Transcreva o trecho do texto sobre Mário Centeno que começa em "E é exatamente" e acaba em "socialistas mais gostam.", trocando "Banco de Portugal" por "banco central".

* Texto da página:
================

E é exatamente por isso que o nome de Mário Centeno tem vindo a reunir cada vez mais apoiantes.
No PS, é unânime que o governador do Banco de Portugal é considerado o não militante socialista de quem os socialistas mais gostam.
Por outro lado, o facto de Centeno ser considerado o pai das contas certas em Governos do PS, alterando um histórico claramente desfavorável ao partido, faz com que o seu nome tenha uma aceitação no centro e no centro-direita que Santos Silva não tem.
Mário Centeno é mesmo considerado o nome mais consensual para uma eventual substituição de António Costa como primeiro-ministro (mas não, obviamente, como líder do partido, uma vez que é independente) num cenário em que o secretário-geral optasse por sair de S. Bento (por exemplo, para ocupar um alto cargo na União Europeia) e o Presidente Marcelo considerasse não existirem condições para a realização de eleições antecipadas.
Em Belém, esta hipótese não é sequer admitida para os próximos tempos (nomeadamente para 2024), uma vez que António Costa já disse que não pretende trocar Lisboa por Bruxelas e cumprirá o seu mandato até 2026.

================

* Registos extraídos:
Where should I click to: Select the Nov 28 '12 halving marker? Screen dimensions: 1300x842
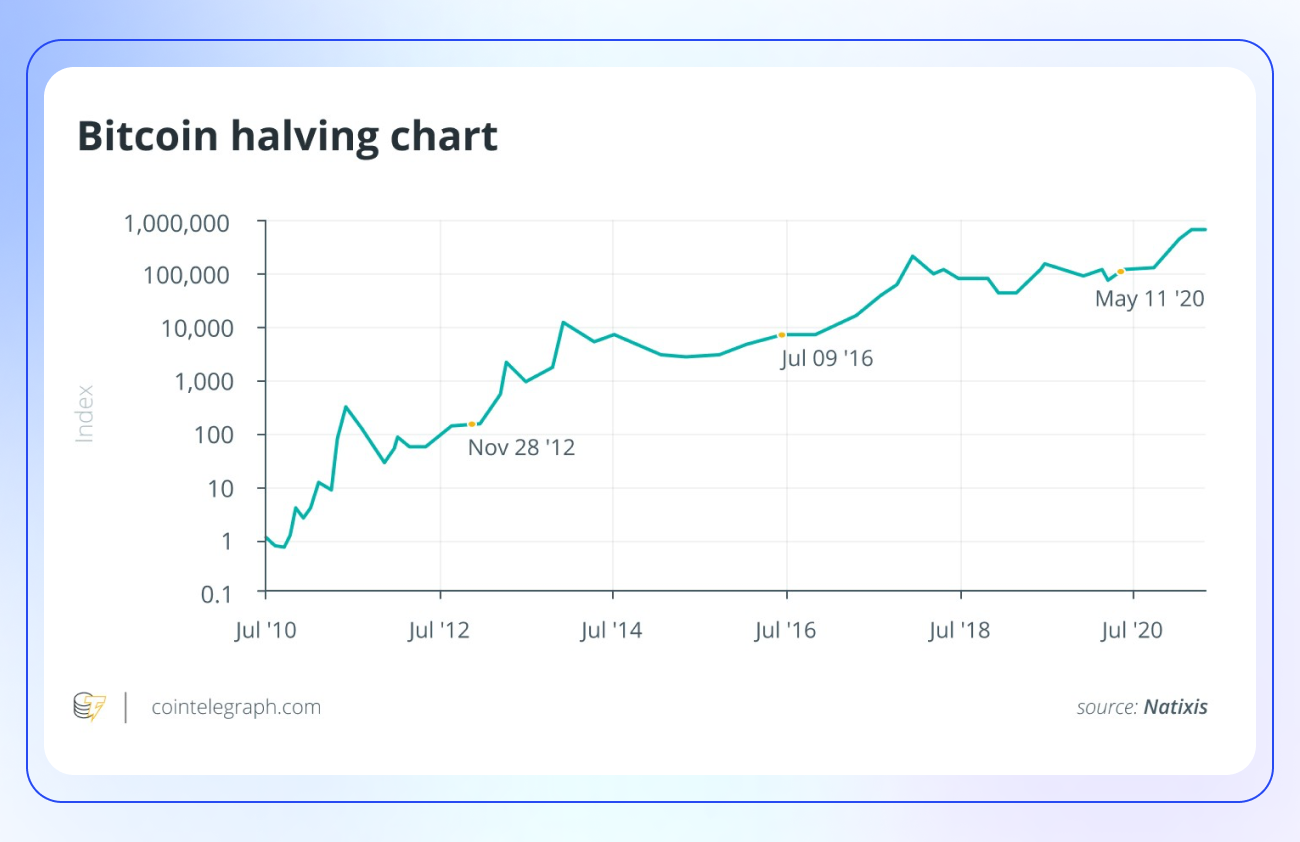pyautogui.click(x=472, y=424)
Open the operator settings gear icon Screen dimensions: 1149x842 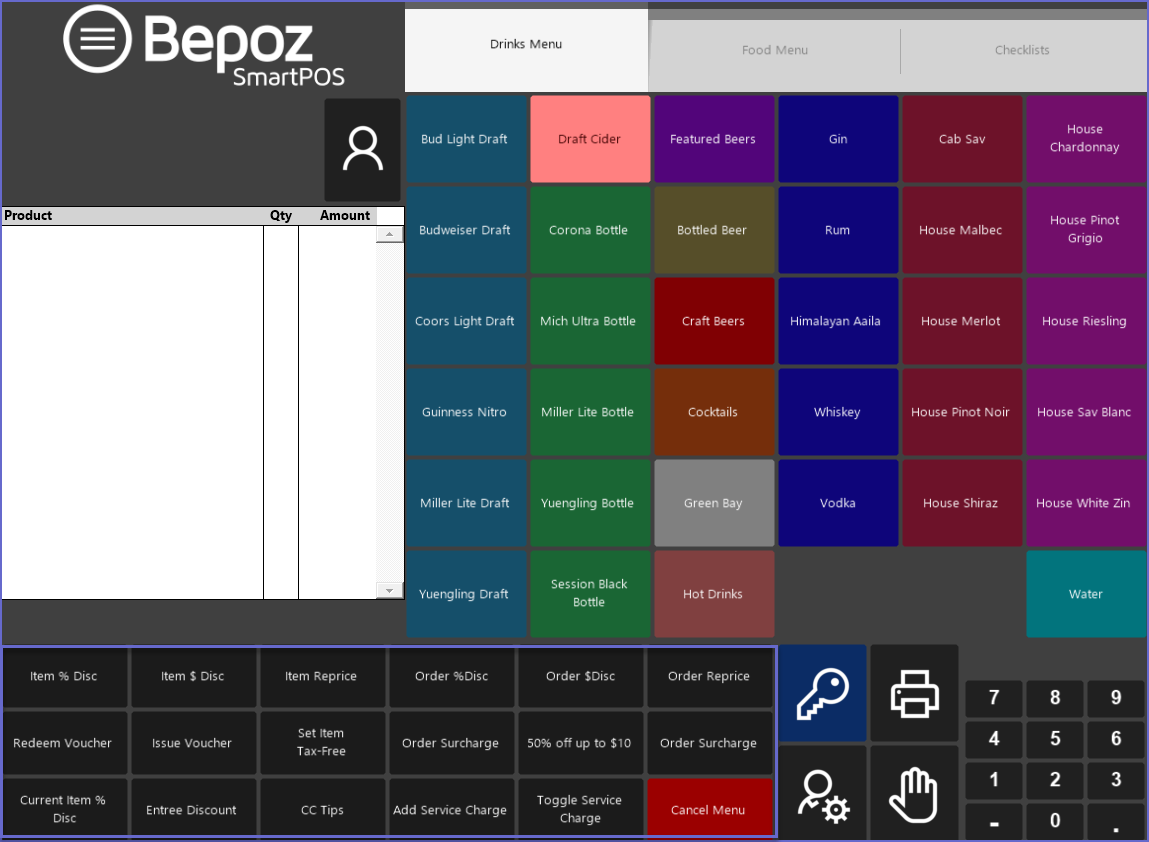click(822, 795)
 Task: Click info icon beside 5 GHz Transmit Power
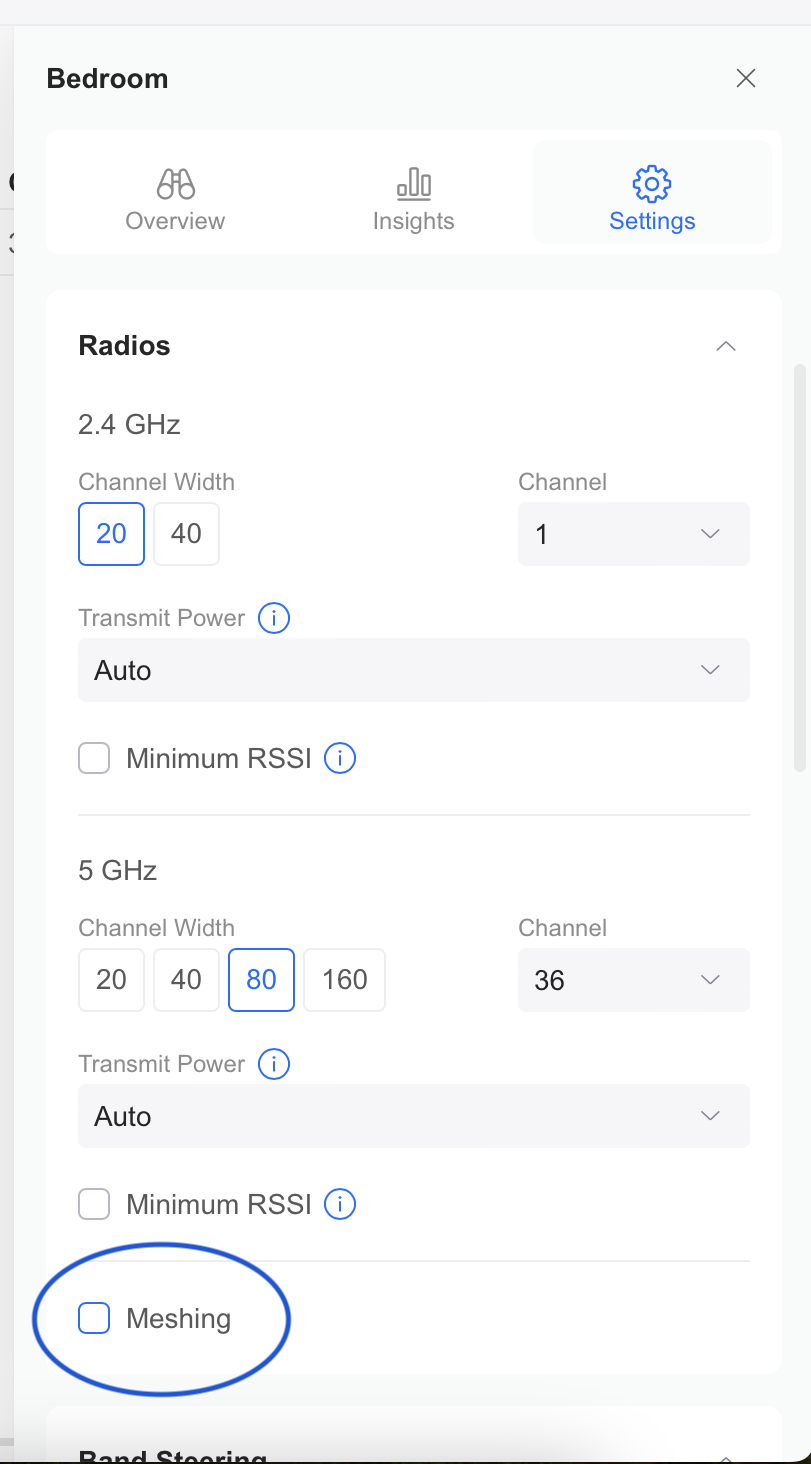[x=274, y=1064]
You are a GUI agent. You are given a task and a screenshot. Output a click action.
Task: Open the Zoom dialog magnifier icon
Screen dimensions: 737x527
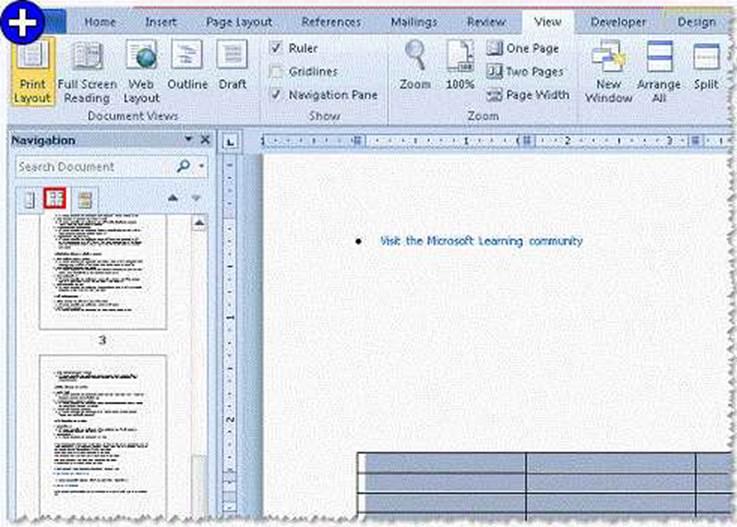point(415,66)
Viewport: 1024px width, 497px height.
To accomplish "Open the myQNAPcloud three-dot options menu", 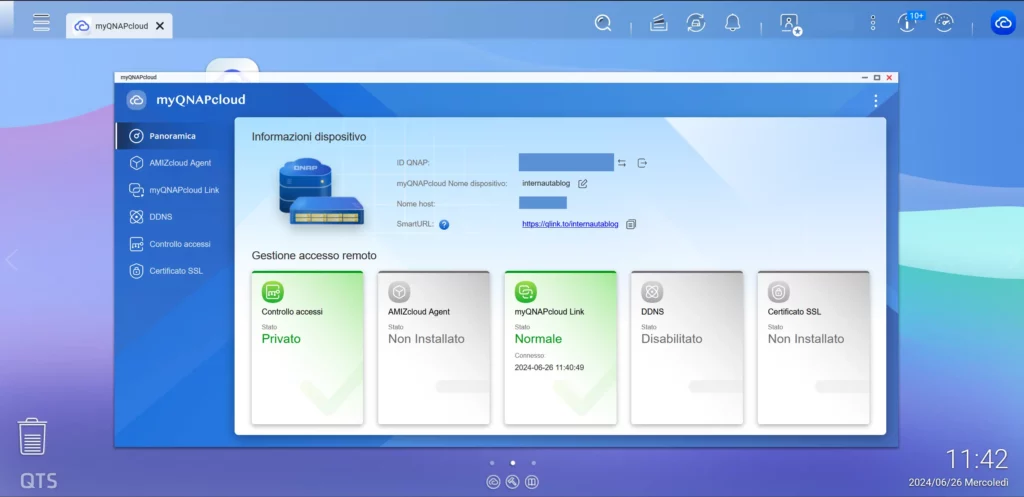I will (875, 101).
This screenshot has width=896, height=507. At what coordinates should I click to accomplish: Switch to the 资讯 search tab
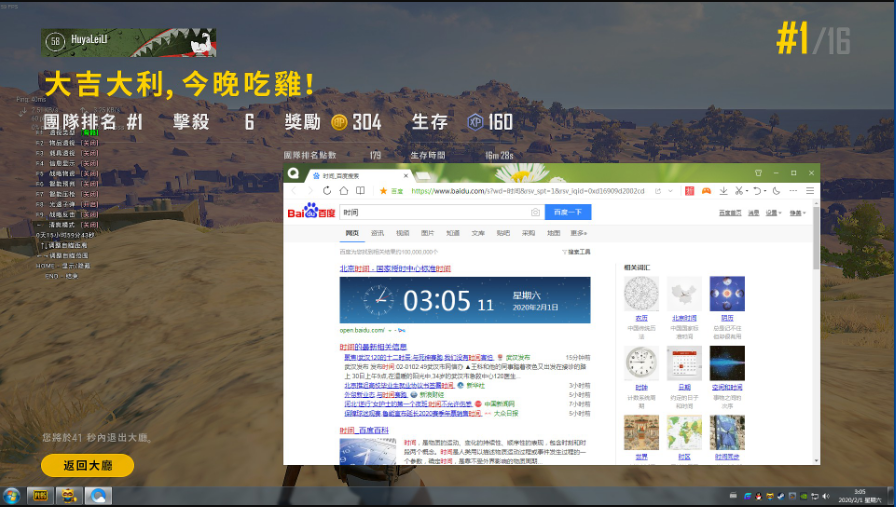point(377,233)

================

* Resolução proposta:
E é exatamente por isso que o nome de Mário Centeno tem vindo a reunir cada vez mais apoiantes.
No PS, é unânime que o governador do banco central é considerado o não militante socialista de quem os socialistas mais gostam.